> _PROBLEM TO WORK ON_
Find the line containing "Instruction: Add Kung". Retype it and every line after it through the end of the entries, exactly as written, with nothing added.

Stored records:
══════════

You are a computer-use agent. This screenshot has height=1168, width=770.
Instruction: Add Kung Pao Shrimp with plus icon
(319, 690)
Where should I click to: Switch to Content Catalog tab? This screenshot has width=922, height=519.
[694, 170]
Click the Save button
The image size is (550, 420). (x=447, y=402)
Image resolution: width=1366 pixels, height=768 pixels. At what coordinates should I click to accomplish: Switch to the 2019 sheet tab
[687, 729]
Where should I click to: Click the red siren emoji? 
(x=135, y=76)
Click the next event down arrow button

══════════

> _PROBLEM SOLUTION_
Instruction: Add Kung Pao Shrimp with plus icon
(319, 690)
Where should I click to: Switch to Content Catalog tab? This screenshot has width=922, height=519.
[694, 170]
Click the Save button
The image size is (550, 420). (x=447, y=402)
Image resolution: width=1366 pixels, height=768 pixels. At what coordinates should I click to accomplish: Switch to the 2019 sheet tab
[687, 729]
Where should I click to: Click the red siren emoji? 
(x=135, y=76)
Click the next event down arrow button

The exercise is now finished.